NID Board Approves Historic Power Sale Agreement

Directors of the Nevada Irrigation District on Wednesday (May 9) approved a power sale contract that is expected to benefit NID, its ratepayers and the greater community for many years to come.

“This is a monumental moment for the Nevada Irrigation District,” said NID Board President Nick Wilcox.

Under the 20-year fixed payment agreement, NID will market its Yuba-Bear Power Project hydroelectric energy production to the Pacific Gas and Electric Company. The agreement commences July 1, 2013 upon expiration of the current NID/PG&E consolidated contract.

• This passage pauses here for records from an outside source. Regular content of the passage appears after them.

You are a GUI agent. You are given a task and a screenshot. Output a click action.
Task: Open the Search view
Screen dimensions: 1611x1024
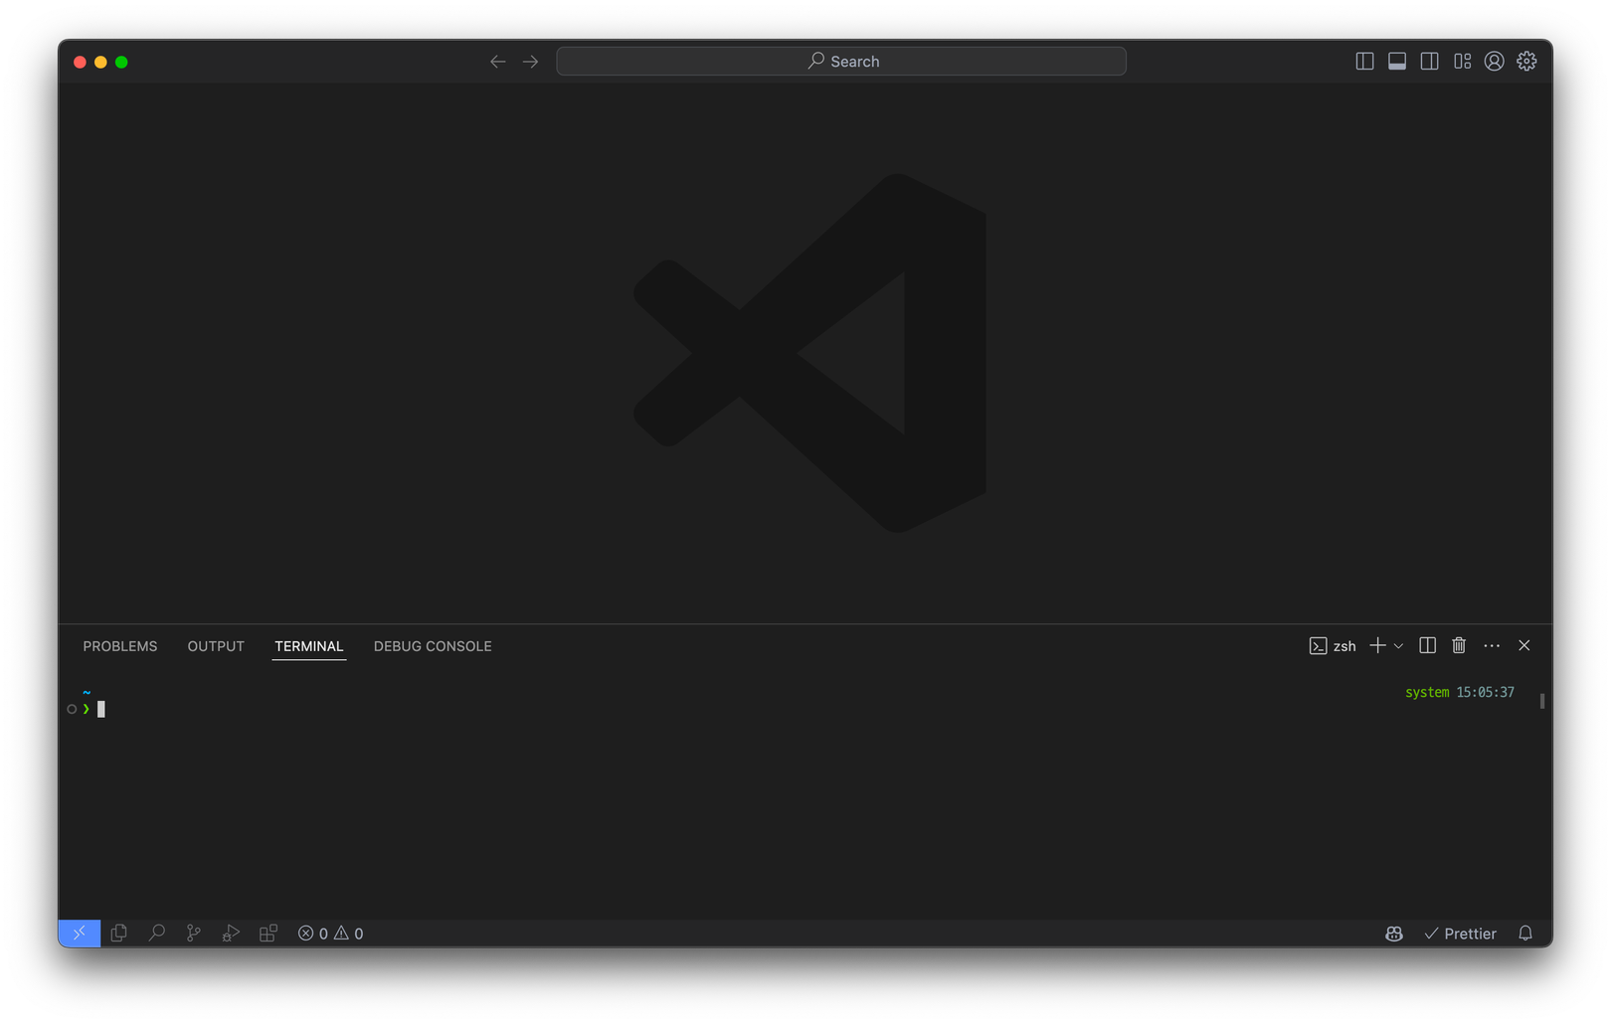click(x=157, y=933)
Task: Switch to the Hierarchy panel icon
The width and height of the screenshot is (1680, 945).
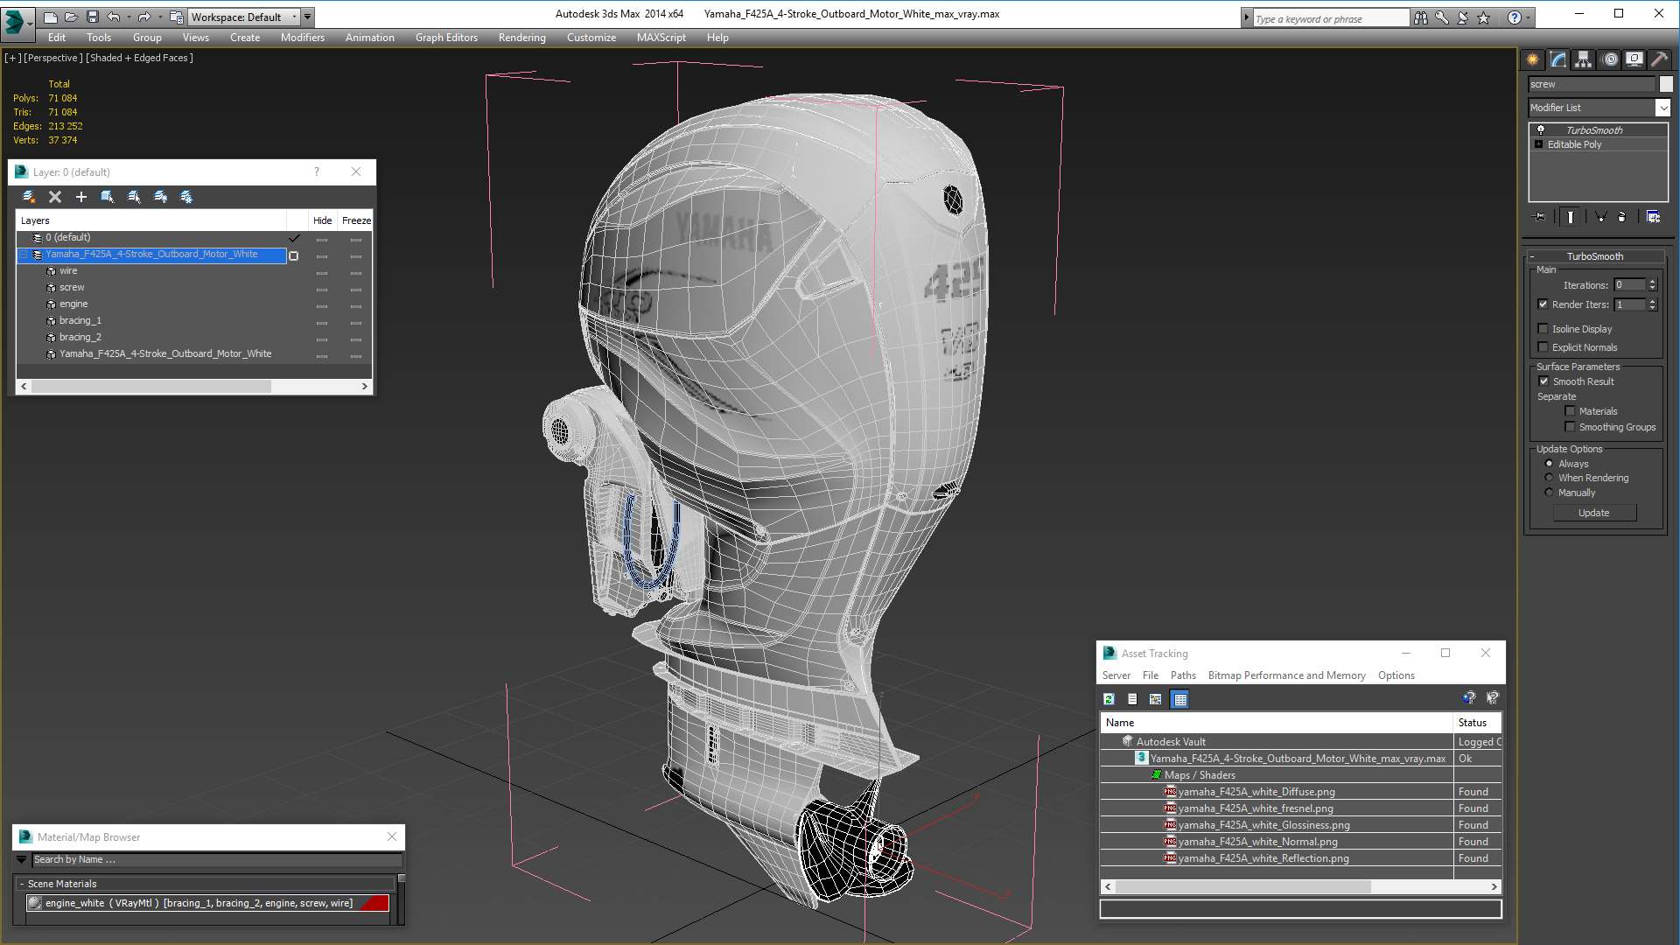Action: coord(1583,60)
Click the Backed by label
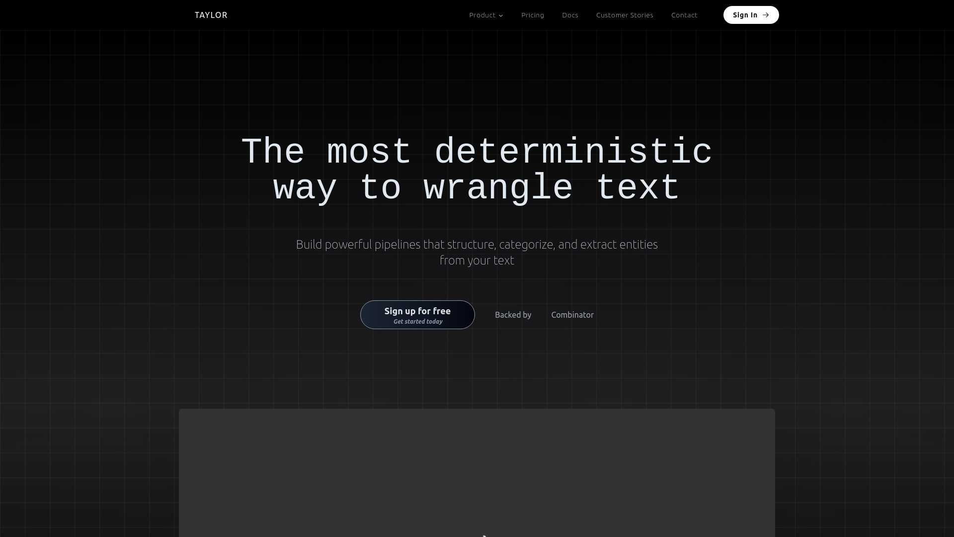This screenshot has width=954, height=537. 513,315
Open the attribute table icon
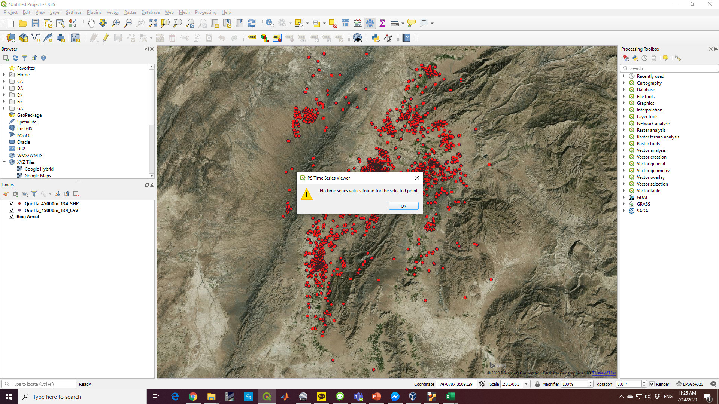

Finance and energy consultant Michael McDonald, who helped NID negotiate the contract, said his firm’s estimate of annual power sales is $20 million, growing to $30 million over the life of the contract.

“You’re receiving the value we estimated; this is almost exactly within our expected results,” said McDonald, whose Bay Area-based firm has negotiated numerous similar agreements. “This is a very fair and balanced contract,” he said. “I can recommend your approval without hesitation.”

McDonald and NID General Manager Ron Nelson, who have been working toward the new contract for the past two years, applauded PG&E for its straightforward and professional approach to the negotiations.

NID’s primary objective through the negotiations, McDonald said, was to obtain maximum value for power generation without negative impacts on NID water rights and water usage now and into the future.

The contract marks a new chapter in NID energy production. The district built the Yuba-Bear Project in 1963-66 under a consolidated contract with PG&E. Over nearly 50 years of operation, the cost of the original $65 million project has been repaid through power sale revenues.  Meanwhile, PG&E has paid for operation and maintenance of the system.

Under the new contract, NID will assume responsibility for operation and maintenance of the power project and will earn revenues from its production. Revenues from gross power sales are intended to cover operation and maintenance costs and produce significant revenues to NID.  Details of a new companion operating agreement with PG&E are still being worked out.

The new power sale agreement has already been approved by PG&E, said Lien Chung, an energy procurement representative with the company.  PG&E will now file for approval by the CPUC, a process that is expected to take 6-9 months.

1 Comment

May 10, 2012

Steve Sagan

So how is this going to impact the water and electricity costs of the people in the areas where this energy being sold elsewhere in the state is produced?